Yan Wei-Rong, Shi Lv-Yuan, Zhang Hui-Juan, Zhou Yi-Kai
Department of Epidemiology and Biostatistics, School of Public Health, Tongji Medical College, Wuhan 430030, China.
Zhonghua Liu Xing Bing Xue Za Zhi. 2007 Dec;28(12):1219-22.
It is important to forecast incidence rates of infectious disease for the development of a better program on its prevention and control. Since the incidence rate of infectious disease is influenced by multiple factors, and the action mechanisms of these factors are usually unable to be described with accurate mathematical linguistic forms, the radial basis function (RBF) neural network is introduced to solve the nonlinear approximation issues and to predict incidence rates of infectious disease.
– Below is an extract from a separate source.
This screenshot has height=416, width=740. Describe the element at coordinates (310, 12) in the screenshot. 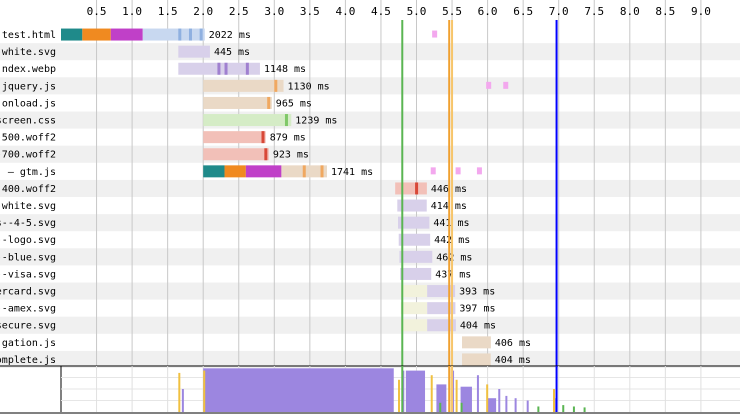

The forecasting model is constructed under data from hepatitis B monthly incidence rate reports from 1991-2002. After learning and training on the basic concepts of the network, simulation experiments are completed, and then the incidence rates from Jan. 2003-Jun. 2003 forecasted by the established model. Through comparing with the actual incidence rate, the reliability of the model is evaluated. When comparing with ARIMA model, RBF network model seems to be more effective and feasible for predicting the incidence rates of infectious disease, observed in the short term.
预测传染病发病率对于制定更好的防控计划至关重要。由于传染病发病率受多种因素影响,且这些因素的作用机制通常无法用精确的数学语言形式描述,因此引入径向基函数(RBF)神经网络来解决非线性逼近问题并预测传染病发病率。基于1991 - 2002年乙肝月发病率报告数据构建预测模型。在对网络基本概念进行学习和训练后,完成模拟实验,然后用所建立的模型预测2003年1月至2003年6月的发病率。通过与实际发病率进行比较,评估模型的可靠性。与ARIMA模型相比,在短期预测传染病发病率方面,RBF网络模型似乎更有效且可行。